Lorsque les reprises concernent des propos entrés dans l’histoire, elles intègrent bien souvent les luttes de légitimation et de délégitimation propres au champ politique. Cite-t-on d’illustres prédécesseurs ? Comment joue alors l’argument d’autorité ? Témoigne-t-il du besoin d’une filiation politique, d’un marqueur identitaire idéologique (quand François Fillon parle de « chienlit ») ou d’un moyen de discréditer l’adversaire, qui n’est plus en mesure, lui, de se réclamer de son propre héritage politico-idéologique (quand Nicolas Sarkozy reprend Léon Blum par exemple) ? Est-ce une manière de capitaliser sur une figure populaire, qu’elle soit clivante ou non (Jean-Luc Mélenchon et Che Guevara), de s’attribuer l’ethos de la personnalité citée (quand Manuel Valls cite « le Tigre » Clémenceau sur sa carte de vœux de 2013) ou de se sortir d’une controverse (références appuyées et hommage rendu à Aimé Césaire par Nicolas Sarkozy après son discours de Dakar en juillet 2007) ?

 

– Cite-t-on en dehors du champ politique, selon une logique de distinction (l’amour de la poésie manifesté par Christiane Taubira) ? 

 

– Ou emprunte-t-on au contraire à ses contemporains, dans une forme de dialogue continu ? On pourrait en effet penser que le procédé consiste dans le discours politique à associer à l’autre un discours – des paroles ou des écrits, voire des attitudes qui leur auraient été concomitantes –, sous des formes et dans des visées potentiellement spécifiques et liées au genre, et suscitant plausiblement des réactions qui le seraient tout autant – chaque réaction formant avec la production d’une reprise une sorte d’échange en soi (couple d’interventions initiative/réactive) typique du dialogue politique composé en grande partie de joutes verbales.

 

Comment se manifestent dès lors, dans le discours, les individus et les courants idéologiques ? Autrement dit, sous quelles formes et sous quelles figures discursives s’incarnent les ethos des locuteurs impliqués lors de reprises (ceux que les locuteurs s’auto-attribuent et ceux qu’ils tâchent d’attribuer à l’autre) ?

 

– Au-delà, la reprise de contemporains peut révéler une volonté de préservation d’un « entre-soi » de la classe politique. Utiliser un vocable particulier les distinguerait du citoyen profane, qui ne le maitrise pas – ou pas complètement, et contribuerait ainsi à légitimer une profession politique qui n’est ouverte qu’à quelques-uns.

 

– Que dire de la publication de manuels et de journaux spécialisés, type Gazette des communes ou Journal des Maires, qui contribuent à diffuser des modèles de discours clés en main et faits pour être repris tels quels par les élus et responsables politiques ?

 

Comment reprend-on la parole de l’autre ?

 

Un discours comprenant en son sein la représentation d’un autre discours est grandement complexifié, non seulement par l’implication dans l’échange, à travers l’insertion d’un autre discours, de locuteurs réels – et, corrélativement, de courants politiques identifiés avec leur poids argumentatif propre –, mais encore par des facteurs aussi bien matériels qu’immatériels (démultiplication des espaces d’énonciation, rapidité propre à internet, etc.).
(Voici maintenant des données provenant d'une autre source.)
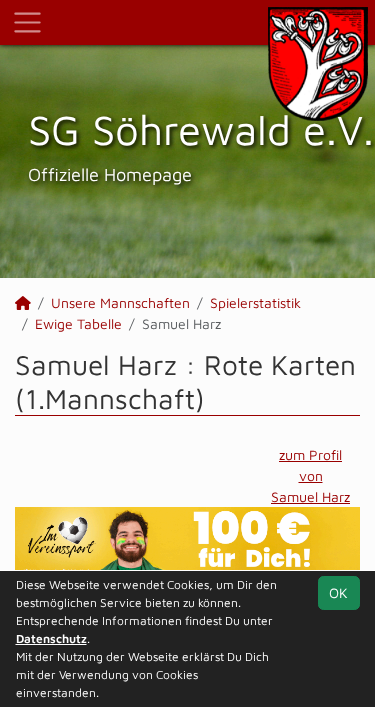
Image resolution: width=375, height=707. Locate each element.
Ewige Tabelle (78, 323)
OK (338, 592)
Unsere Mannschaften (120, 302)
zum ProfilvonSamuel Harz (310, 475)
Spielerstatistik (255, 302)
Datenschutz (51, 638)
C’est ce qui distingue un discours rapporté des « petites phrases », également très usitées en politique et qui ont fait l’objet d’un dossier dans le no 117 de Mots. Les langages du politique (juillet 2018).

 

– Sous quelle forme les reprises sont-elles effectuées, et dans quelle mesure le mode et le lieu de communication influent-ils sur les façons de représenter des propos ? Par exemple, reprend-on de la même manière un discours à l’oral qu’à l’écrit, ou reprend-on de la même manière un discours selon qu’on s’exprime dans un forum, sur Twitter, sur Facebook ?

 

– Comment la manière de reprendre – explicite, implicite, occultée – intègre-t-elle les stratégies argumentatives des locuteurs ? Sous quelle formulation, voire quellemise en scène, représente-t-on la parole d’un acteur politique ou un acteur politique reprend-il des propos qui ne sont pas les siens ?

 

– En quoi pourrait-on reconnaître un statut argumentatif à certaines reprises ? Citation d’autorité, stratégie de l’homme de paille (strawman), argument de mauvaise compagnie : dans quel cadre argumentatif s’inscrivent les reprises et en quoi les procédés varient-ils selon les contextes ?

 

Que rapporte-t-on lors de ces reprises ? Que garde-t-on par exemple des attitudes qui pouvaient accompagner le discours repris ? Et de quelle manière rapporte-t-on (reproduction exacte, « coupée » ou « montée », reformulée, détournée, etc.) ? Et en quoi le choix du contenu(sens) du discours repris est-il conditionné par les visées ?

 

– En quoi la forme donnée à la reprise est-elle conditionnée par ses visées ? Peut-on détecter les visées de ces reprises par la manière même de reprendre (par exemple par la reformulation des propos, ou le recours à une certaine configuration multimodale) ?

 

Qu’advient-il de ces reprises ?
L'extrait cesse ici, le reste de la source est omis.